> **DATA PROVIDED**
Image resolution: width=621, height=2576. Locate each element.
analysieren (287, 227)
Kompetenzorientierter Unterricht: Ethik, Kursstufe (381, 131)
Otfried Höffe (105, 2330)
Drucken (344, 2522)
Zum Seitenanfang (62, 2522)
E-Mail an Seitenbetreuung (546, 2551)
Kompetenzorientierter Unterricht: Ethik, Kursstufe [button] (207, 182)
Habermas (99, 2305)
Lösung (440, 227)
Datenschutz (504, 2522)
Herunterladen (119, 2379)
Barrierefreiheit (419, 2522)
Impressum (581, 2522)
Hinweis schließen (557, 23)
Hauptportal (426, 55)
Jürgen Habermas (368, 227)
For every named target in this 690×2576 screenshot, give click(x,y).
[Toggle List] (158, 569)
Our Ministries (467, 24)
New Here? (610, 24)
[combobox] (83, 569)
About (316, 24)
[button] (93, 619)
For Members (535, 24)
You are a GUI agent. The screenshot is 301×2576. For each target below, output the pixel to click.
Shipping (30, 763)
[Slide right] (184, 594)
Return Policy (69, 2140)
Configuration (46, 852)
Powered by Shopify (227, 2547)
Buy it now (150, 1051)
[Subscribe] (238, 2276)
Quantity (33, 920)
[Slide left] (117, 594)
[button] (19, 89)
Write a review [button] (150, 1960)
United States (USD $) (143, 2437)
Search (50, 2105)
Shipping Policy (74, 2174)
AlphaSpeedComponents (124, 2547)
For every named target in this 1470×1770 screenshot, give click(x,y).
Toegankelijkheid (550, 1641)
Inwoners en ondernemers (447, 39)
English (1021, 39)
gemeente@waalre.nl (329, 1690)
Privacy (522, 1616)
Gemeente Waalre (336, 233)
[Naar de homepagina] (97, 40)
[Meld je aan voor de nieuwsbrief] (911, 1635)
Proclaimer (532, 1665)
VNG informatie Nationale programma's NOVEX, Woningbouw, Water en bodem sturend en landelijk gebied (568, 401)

> **TASK DETAILS**
Output each record above exactly, omitting nothing.

> **TASK OUTPUT**
Image resolution: width=621, height=2576. Locate each element.
analysieren (287, 227)
Kompetenzorientierter Unterricht: Ethik, Kursstufe (381, 131)
Otfried Höffe (105, 2330)
Drucken (344, 2522)
Zum Seitenanfang (62, 2522)
E-Mail an Seitenbetreuung (546, 2551)
Kompetenzorientierter Unterricht: Ethik, Kursstufe [button] (207, 182)
Habermas (99, 2305)
Lösung (440, 227)
Datenschutz (504, 2522)
Herunterladen (119, 2379)
Barrierefreiheit (419, 2522)
Impressum (581, 2522)
Hinweis schließen (557, 23)
Hauptportal (426, 55)
Jürgen Habermas (368, 227)
For every named target in this 690×2576 screenshot, give click(x,y).
[Toggle List] (158, 569)
Our Ministries (467, 24)
New Here? (610, 24)
[combobox] (83, 569)
About (316, 24)
[button] (93, 619)
For Members (535, 24)
You are a GUI agent. The screenshot is 301×2576. For each target below, output the pixel to click.
Shipping (30, 763)
[Slide right] (184, 594)
Return Policy (69, 2140)
Configuration (46, 852)
Powered by Shopify (227, 2547)
Buy it now (150, 1051)
[Subscribe] (238, 2276)
Quantity (33, 920)
[Slide left] (117, 594)
[button] (19, 89)
Write a review [button] (150, 1960)
United States (USD $) (143, 2437)
Search (50, 2105)
Shipping Policy (74, 2174)
AlphaSpeedComponents (124, 2547)
For every named target in this 1470×1770 screenshot, give click(x,y).
Toegankelijkheid (550, 1641)
Inwoners en ondernemers (447, 39)
English (1021, 39)
gemeente@waalre.nl (329, 1690)
Privacy (522, 1616)
Gemeente Waalre (336, 233)
[Naar de homepagina] (97, 40)
[Meld je aan voor de nieuwsbrief] (911, 1635)
Proclaimer (532, 1665)
VNG informatie Nationale programma's NOVEX, Woningbouw, Water en bodem sturend en landelijk gebied (568, 401)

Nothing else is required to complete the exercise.